Carole Douillard: «Opening images (Algerian Journal)»
As part of the “Dog Life” research project launched in Algeria in 2013 with the support of the CNAP’s funding programme for 2013-2015, Carole Douillard pits the commonly imagined version of a territory against its reality, against the vision of a body constructed on the shores of the Atlantic under orders to free itself, against the body to be hidden on the other side of the Mediterranean, against the vision of female bodies, against male bodies, against a life that could have been different. The artist’s travel journal embarks on a journey through a profusion of first impressions, laying out after the event the fragments of a journey past, a narrative that we tell ourselves and recount to others.

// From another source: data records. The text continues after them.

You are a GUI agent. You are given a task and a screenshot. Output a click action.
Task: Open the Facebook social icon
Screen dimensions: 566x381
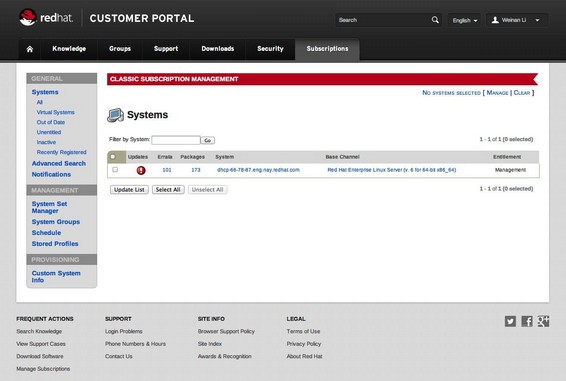point(527,321)
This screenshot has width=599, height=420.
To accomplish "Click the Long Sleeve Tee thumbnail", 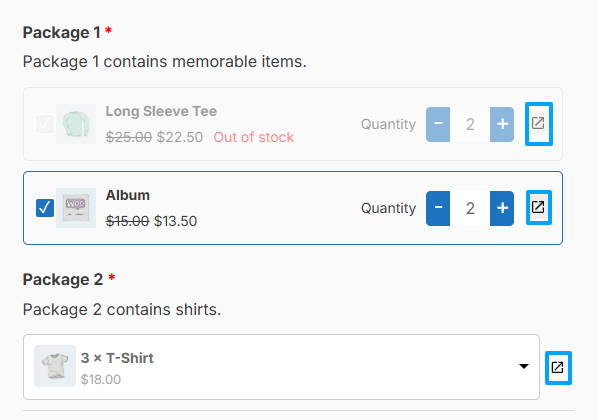I will (76, 124).
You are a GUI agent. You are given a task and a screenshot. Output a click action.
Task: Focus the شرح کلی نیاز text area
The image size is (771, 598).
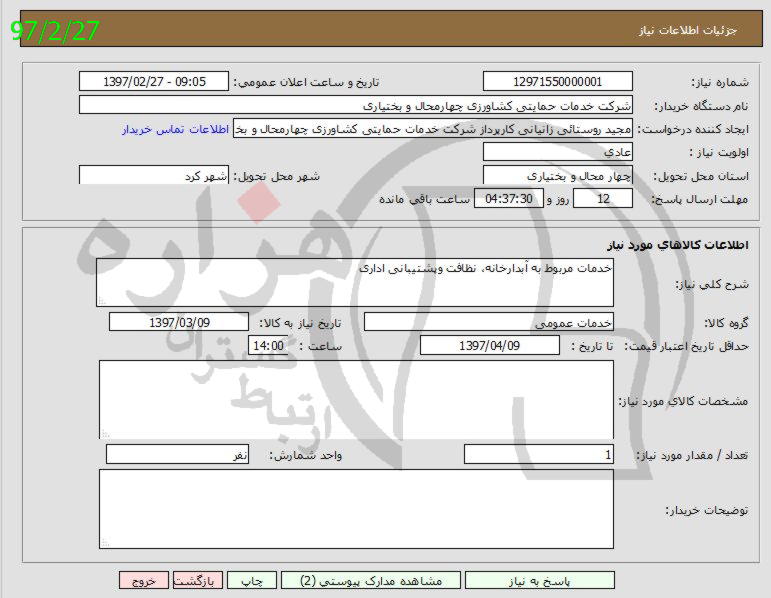(x=355, y=282)
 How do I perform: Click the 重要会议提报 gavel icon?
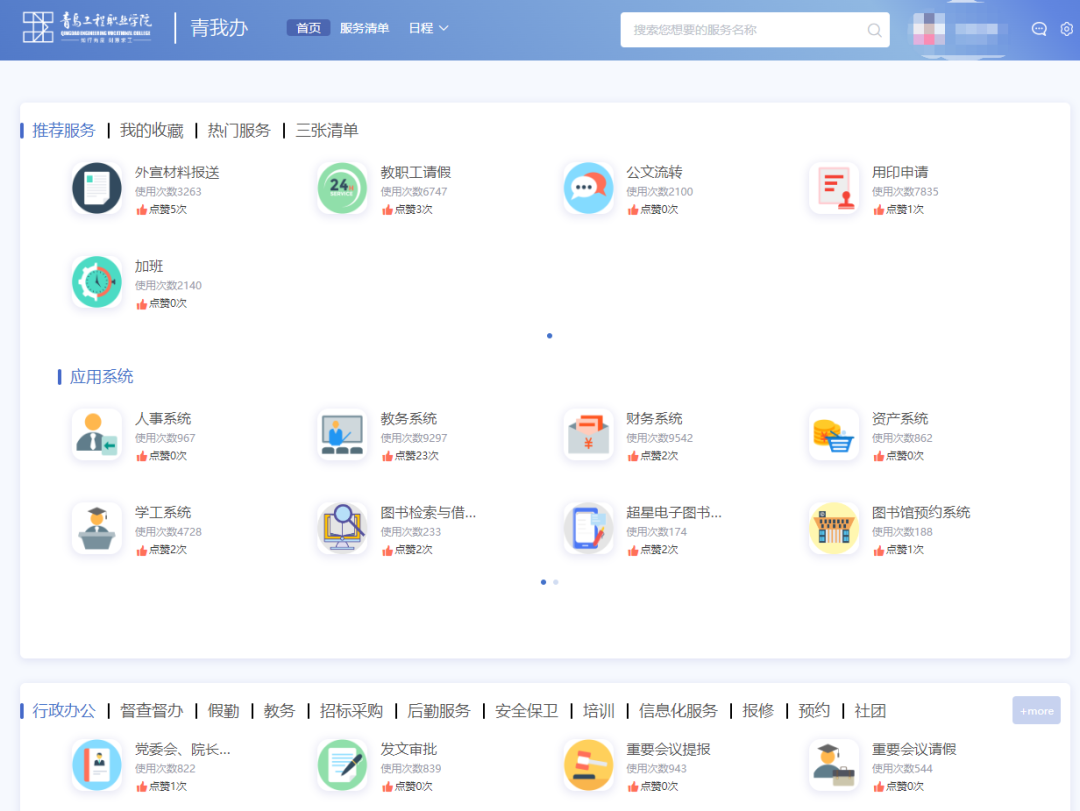click(x=588, y=765)
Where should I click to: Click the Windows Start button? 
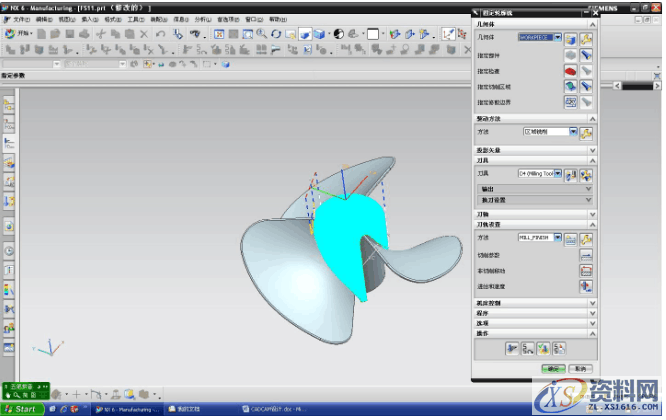tap(20, 410)
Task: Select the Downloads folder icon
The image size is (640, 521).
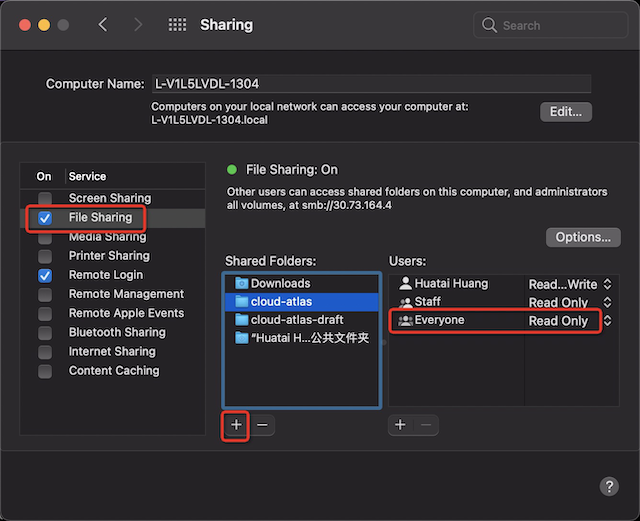Action: (241, 283)
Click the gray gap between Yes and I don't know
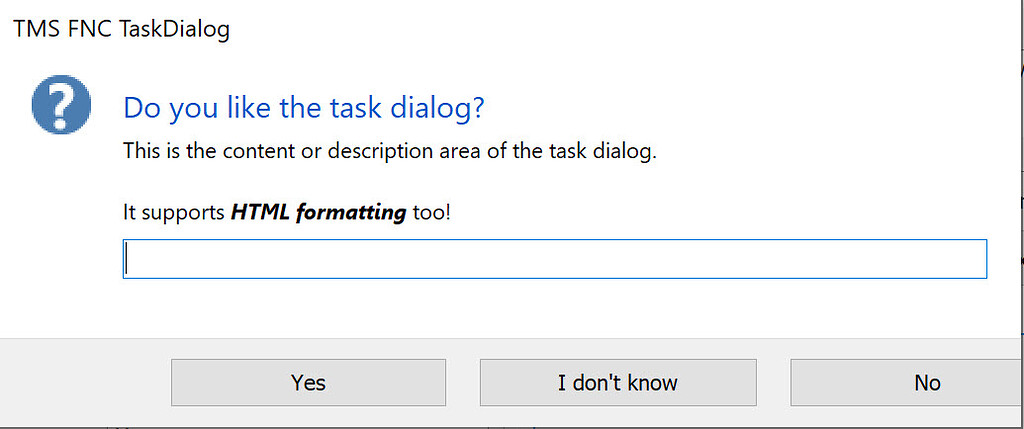Image resolution: width=1024 pixels, height=429 pixels. pyautogui.click(x=463, y=382)
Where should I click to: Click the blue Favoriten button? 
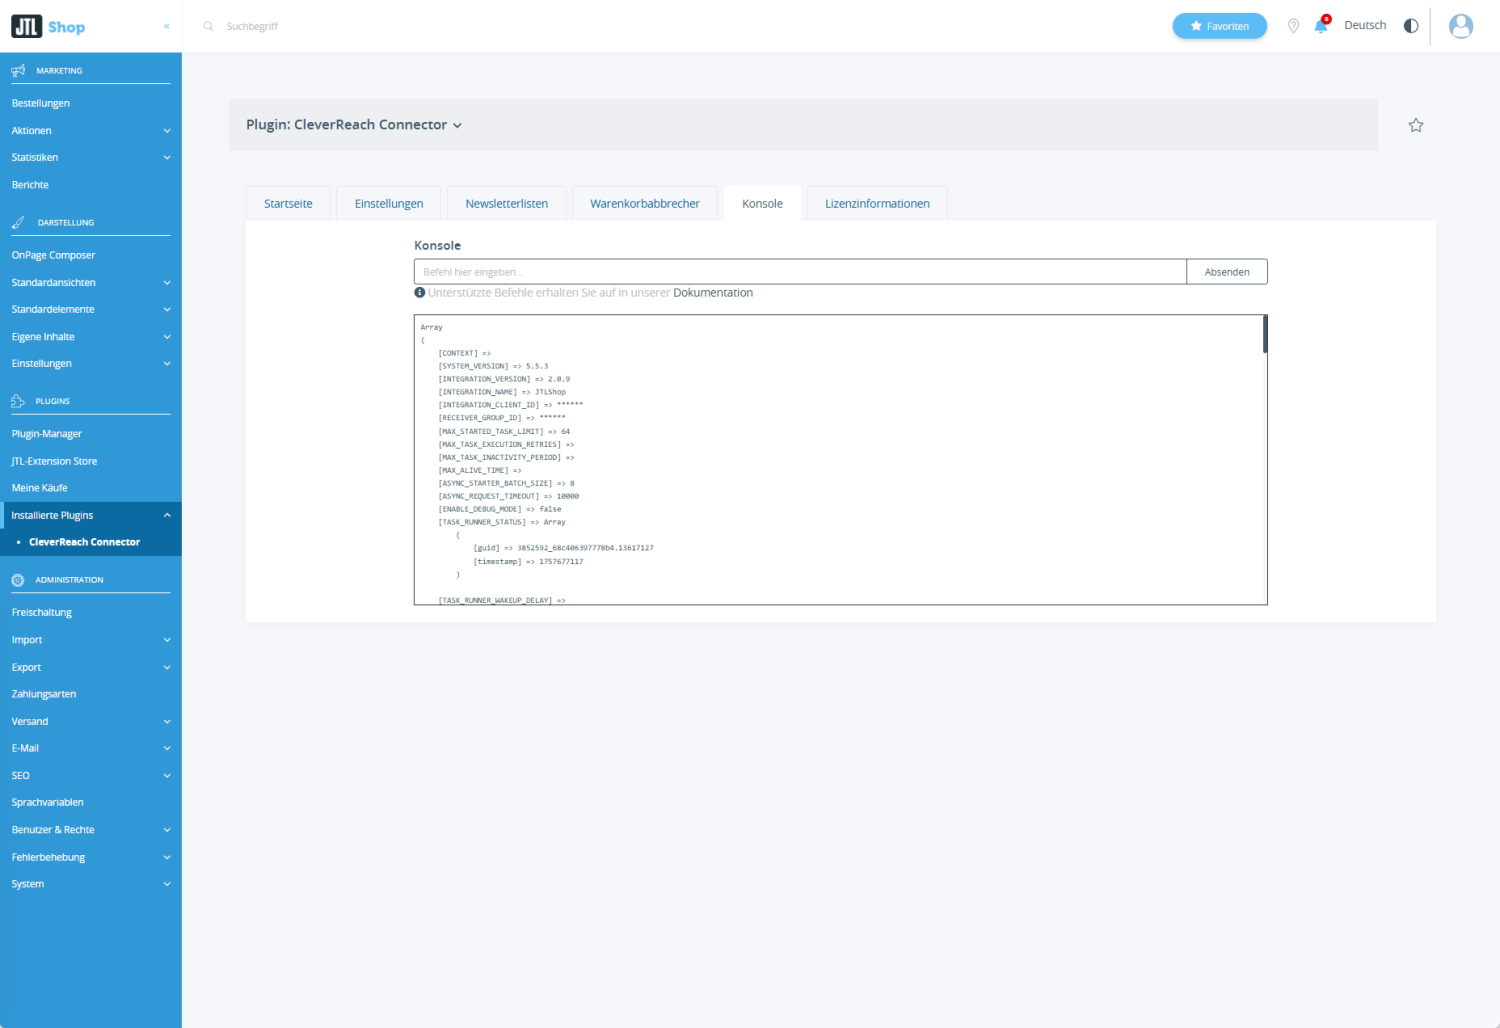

Carole Douillard is a Franco-Algerian artist and performer born in Nantes to a French father and Algerian mother, whose nationality she took in 2012. She is a graduate of the Nantes School of Fine Arts. Her often minimalist projects present “forms” that are as much performance as sculpture, the principal medium being a human presence. Recent projects have taken place at the Frac Pays de la Loire, the Palais de Tokyo, the Mac/Val, the Maison populaire in Montreuil, the Fondation d’Entreprise Ricard, the Centre Pompidou, the Frac Alsace, the Centro de Arte Dos de Mayo in Madrid, the Wiels in Brussels, the Bergen Kunsthall in Norway, and the Ferme du Buisson and the Musée de la Danse in Rennes. She is one of the co-founders of the performance research platform think think think, together with Entre-deux (Marie-Laure Viale & Jacques Rivet), Oro/Loïc Touzé, Fabienne Compet, Isabelle Tellier, and Manon Rolland. Since 2015 she has been artist and researcher at the ACTE research unit at the CNRS and Université Paris 1 Panthéon La Sorbonne.
Mark Geffriaud, «Deux mille quinze»
Mark Geffriaud spent several months living with the Aymara people of the Lake Titicaca region on the border between Bolivia, Peru, Argentina, and Chile. According to the Aymaras’ unique understanding of time, the future is behind us and the past ahead, because “it is possible to study it. And if the future is uncertain, perhaps it is because it is hidden behind our backs”. This philosophy is not dissimilar to the reversal of the image on the human retina that is the current research focus of Mark Geffriaud, who is to edit and project the trailer for a forthcoming film – unless it is already on release.
Mark Geffriaud was born in Vitry-sur-Seine in 1977 and lives and works in Paris. He is a graduate of the Montpellier School of Fine Arts. Since 2007 Mark Geffriaud has been developing his artistic practice as a cameraless filmmaker, transposing the techniques of filming, editing, and projecting to the fields of installation, performance, and memory. He is currently at work on an eighty-day-long film to be shown at the Plateau Frac-Ile-France in Autumn 2016. His work has been exhibited widely, at the Centre Pompidou, the Jeu de Paume, and the Palais de Tokyo in Paris and at arts venues across Europe, including Walden Affairs in The Hague, The Gardens in Vilnius, De Apple in Amsterdam, the Prague National Gallery, Mamco in Geneva, the Frac Bretagne, the Frac Aquitaine, and the Frac Franche-Comté. Witte de With in Rotterdam will host a solo exhibition of his works in October 2016. Mark Geffriaud is represented by gb agency.